Restate all of the entries verbatim.

The input:
# # # # #

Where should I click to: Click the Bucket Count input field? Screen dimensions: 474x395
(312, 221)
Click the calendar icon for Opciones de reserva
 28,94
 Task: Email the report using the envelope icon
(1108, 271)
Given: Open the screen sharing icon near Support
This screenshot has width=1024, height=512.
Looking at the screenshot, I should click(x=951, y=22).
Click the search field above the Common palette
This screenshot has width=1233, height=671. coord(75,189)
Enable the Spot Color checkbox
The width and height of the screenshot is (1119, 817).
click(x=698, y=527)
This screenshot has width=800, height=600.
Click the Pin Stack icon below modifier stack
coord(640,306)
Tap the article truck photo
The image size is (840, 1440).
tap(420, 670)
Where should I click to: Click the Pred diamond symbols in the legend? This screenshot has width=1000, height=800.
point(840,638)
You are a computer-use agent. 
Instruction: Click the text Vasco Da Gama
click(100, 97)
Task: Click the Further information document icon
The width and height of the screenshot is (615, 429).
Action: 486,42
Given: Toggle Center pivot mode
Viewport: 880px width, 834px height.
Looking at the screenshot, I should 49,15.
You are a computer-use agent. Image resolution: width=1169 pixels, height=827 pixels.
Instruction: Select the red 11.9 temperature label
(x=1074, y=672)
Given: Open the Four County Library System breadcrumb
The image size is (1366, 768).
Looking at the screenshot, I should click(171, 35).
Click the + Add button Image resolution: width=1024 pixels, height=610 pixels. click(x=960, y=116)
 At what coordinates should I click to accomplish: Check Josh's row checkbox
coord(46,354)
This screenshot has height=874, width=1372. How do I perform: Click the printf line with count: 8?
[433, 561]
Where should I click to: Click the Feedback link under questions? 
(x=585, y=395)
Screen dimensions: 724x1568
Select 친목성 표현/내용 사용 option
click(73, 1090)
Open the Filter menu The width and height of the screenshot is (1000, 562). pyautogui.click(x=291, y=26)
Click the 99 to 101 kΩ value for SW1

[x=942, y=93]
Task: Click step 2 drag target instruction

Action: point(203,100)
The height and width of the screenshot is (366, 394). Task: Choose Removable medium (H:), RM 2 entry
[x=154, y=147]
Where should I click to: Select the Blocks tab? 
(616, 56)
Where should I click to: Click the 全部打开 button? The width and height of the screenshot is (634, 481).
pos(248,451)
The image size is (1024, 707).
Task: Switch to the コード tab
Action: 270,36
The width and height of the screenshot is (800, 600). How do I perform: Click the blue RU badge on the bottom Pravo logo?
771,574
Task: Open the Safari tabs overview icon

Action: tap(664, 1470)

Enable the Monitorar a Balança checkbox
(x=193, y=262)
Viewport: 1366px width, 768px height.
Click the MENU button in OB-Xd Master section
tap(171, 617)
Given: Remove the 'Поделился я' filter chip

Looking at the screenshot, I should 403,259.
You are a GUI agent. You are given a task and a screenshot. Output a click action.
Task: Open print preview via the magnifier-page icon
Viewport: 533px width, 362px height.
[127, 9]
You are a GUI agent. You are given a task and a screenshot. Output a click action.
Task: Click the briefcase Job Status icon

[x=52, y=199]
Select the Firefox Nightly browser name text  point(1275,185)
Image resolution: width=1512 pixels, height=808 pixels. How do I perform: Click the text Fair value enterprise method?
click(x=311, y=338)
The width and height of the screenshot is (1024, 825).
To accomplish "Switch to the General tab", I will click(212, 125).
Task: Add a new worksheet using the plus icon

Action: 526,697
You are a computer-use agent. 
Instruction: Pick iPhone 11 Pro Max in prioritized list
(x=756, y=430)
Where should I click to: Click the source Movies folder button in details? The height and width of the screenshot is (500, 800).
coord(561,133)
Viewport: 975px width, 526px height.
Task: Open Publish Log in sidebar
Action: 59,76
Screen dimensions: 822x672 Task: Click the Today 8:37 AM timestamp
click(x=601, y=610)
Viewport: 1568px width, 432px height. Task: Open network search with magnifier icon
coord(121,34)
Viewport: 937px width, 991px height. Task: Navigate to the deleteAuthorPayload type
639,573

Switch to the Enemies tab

# # # # #

Expected output:
Where should I click to: Click the Bucket Count input field? Screen dimensions: 474x395
(312, 221)
Click the calendar icon for Opciones de reserva
 28,94
 Task: Email the report using the envelope icon
(1108, 271)
Given: Open the screen sharing icon near Support
This screenshot has width=1024, height=512.
Looking at the screenshot, I should click(x=951, y=22).
Click the search field above the Common palette
This screenshot has width=1233, height=671. coord(75,189)
Enable the Spot Color checkbox
The width and height of the screenshot is (1119, 817).
click(x=698, y=527)
This screenshot has width=800, height=600.
Click the Pin Stack icon below modifier stack
coord(640,306)
Tap the article truck photo
The image size is (840, 1440).
tap(420, 670)
Where should I click to: Click the Pred diamond symbols in the legend? This screenshot has width=1000, height=800.
point(840,638)
You are a computer-use agent. 
Instruction: Click the text Vasco Da Gama
click(100, 97)
Task: Click the Further information document icon
The width and height of the screenshot is (615, 429).
Action: 486,42
Given: Toggle Center pivot mode
Viewport: 880px width, 834px height.
Looking at the screenshot, I should 49,15.
You are a computer-use agent. Image resolution: width=1169 pixels, height=827 pixels.
Instruction: Select the red 11.9 temperature label
(x=1074, y=672)
Given: Open the Four County Library System breadcrumb
The image size is (1366, 768).
Looking at the screenshot, I should click(171, 35).
Click the + Add button Image resolution: width=1024 pixels, height=610 pixels. click(x=960, y=116)
 At what coordinates should I click to accomplish: Check Josh's row checkbox
coord(46,354)
This screenshot has height=874, width=1372. How do I perform: Click the printf line with count: 8?
[433, 561]
Where should I click to: Click the Feedback link under questions? 
(x=585, y=395)
Screen dimensions: 724x1568
Select 친목성 표현/내용 사용 option
click(73, 1090)
Open the Filter menu The width and height of the screenshot is (1000, 562). pyautogui.click(x=291, y=26)
Click the 99 to 101 kΩ value for SW1

[x=942, y=93]
Task: Click step 2 drag target instruction

Action: point(203,100)
The height and width of the screenshot is (366, 394). Task: Choose Removable medium (H:), RM 2 entry
[x=154, y=147]
Where should I click to: Select the Blocks tab? 
(616, 56)
Where should I click to: Click the 全部打开 button? The width and height of the screenshot is (634, 481).
pos(248,451)
The image size is (1024, 707).
Task: Switch to the コード tab
Action: 270,36
The width and height of the screenshot is (800, 600). How do I perform: Click the blue RU badge on the bottom Pravo logo?
771,574
Task: Open the Safari tabs overview icon

Action: tap(664, 1470)

Enable the Monitorar a Balança checkbox
(x=193, y=262)
Viewport: 1366px width, 768px height.
Click the MENU button in OB-Xd Master section
tap(171, 617)
Given: Remove the 'Поделился я' filter chip

Looking at the screenshot, I should 403,259.
You are a GUI agent. You are given a task and a screenshot. Output a click action.
Task: Open print preview via the magnifier-page icon
Viewport: 533px width, 362px height.
[127, 9]
You are a GUI agent. You are given a task and a screenshot. Output a click action.
Task: Click the briefcase Job Status icon

[x=52, y=199]
Select the Firefox Nightly browser name text  point(1275,185)
Image resolution: width=1512 pixels, height=808 pixels. How do I perform: Click the text Fair value enterprise method?
click(x=311, y=338)
The width and height of the screenshot is (1024, 825).
To accomplish "Switch to the General tab", I will click(212, 125).
Task: Add a new worksheet using the plus icon

Action: 526,697
You are a computer-use agent. 
Instruction: Pick iPhone 11 Pro Max in prioritized list
(x=756, y=430)
Where should I click to: Click the source Movies folder button in details? The height and width of the screenshot is (500, 800).
coord(561,133)
Viewport: 975px width, 526px height.
Task: Open Publish Log in sidebar
Action: 59,76
Screen dimensions: 822x672 Task: Click the Today 8:37 AM timestamp
click(x=601, y=610)
Viewport: 1568px width, 432px height. Task: Open network search with magnifier icon
coord(121,34)
Viewport: 937px width, 991px height. Task: Navigate to the deleteAuthorPayload type
639,573

Switch to the Enemies tab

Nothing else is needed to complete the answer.